Is There an Entitlement to Reimbursement Without a Contract under Quantum Meruit?

Is There an Entitlement to Reimbursement Without a Contract under Quantum Meruit?

A claim for quantum meruit in restitution may arise in the following situations:

  1. Where the parties proceed on the mistaken basis that there is an enforceable contract, but there is no contract.
  2. One party requests services from the other which are not governed by a contract.
  3. Where the contract is frustrated.
  4. Where before completion the contractor accepts a repudiation by the employer as terminating the contract. The contractor can elect to sue for damages for breach of contract or quantum meruit in restitution for the work performed.

In Banque Financiere de la Cite v Parc (Battersea) Ltd [1999] Lord Steyn identified four questions which arose in relation to any claim in restitution:

  1. Had the defendant benefited or been enriched?
  2. Was the enrichment at the expense of the claimant?
  3. Was the enrichment unjust?
  4. Were there any defences?

All the circumstances need to be considered.

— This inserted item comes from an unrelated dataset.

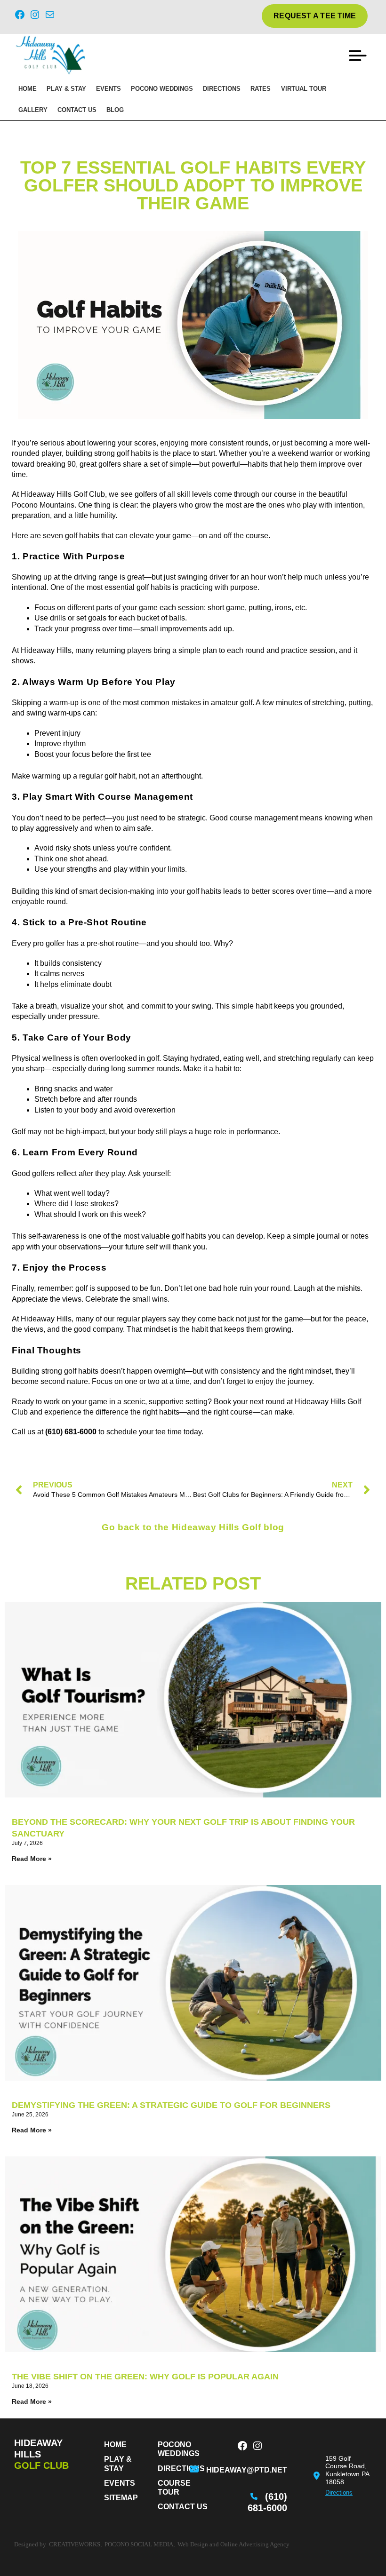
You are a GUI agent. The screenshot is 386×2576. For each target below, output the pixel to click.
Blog (115, 109)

In Mowlem PLC v PHI Group Limited [2004] HH Judge Gilliland QC considered on appeal from an arbitrator an alternative claim for payment on restitutionary principles. The arbitrator found that the parties had acted together for their mutual benefit. It was held that if the supply of material benefited Mowlem because it meant it would not be at risk of being in breach of its own contract, that was a material factor to take into account when concluding that no entitlement to restitutionary benefit arose in the circumstances.

If there has been a total failure of consideration in a contract the injured part can then make a claim in restitution. So, for instance, if the subcontractor has not performed at all, the contractor can claim for the return of monies paid. If the subcontractor has been overpaid and has failed to complete, the contractor can recover the overpayments even if it has managed to have the work completed without, in fact, incurring any loss despite the overpayments.

Estoppel by convention can operate to prevent a claim to restitution of payment by mistake. If the money is spent in good faith, in reliance on the representation that there was an entitlement to it, then the order for repayment will create the detriment sufficient to found the estoppel.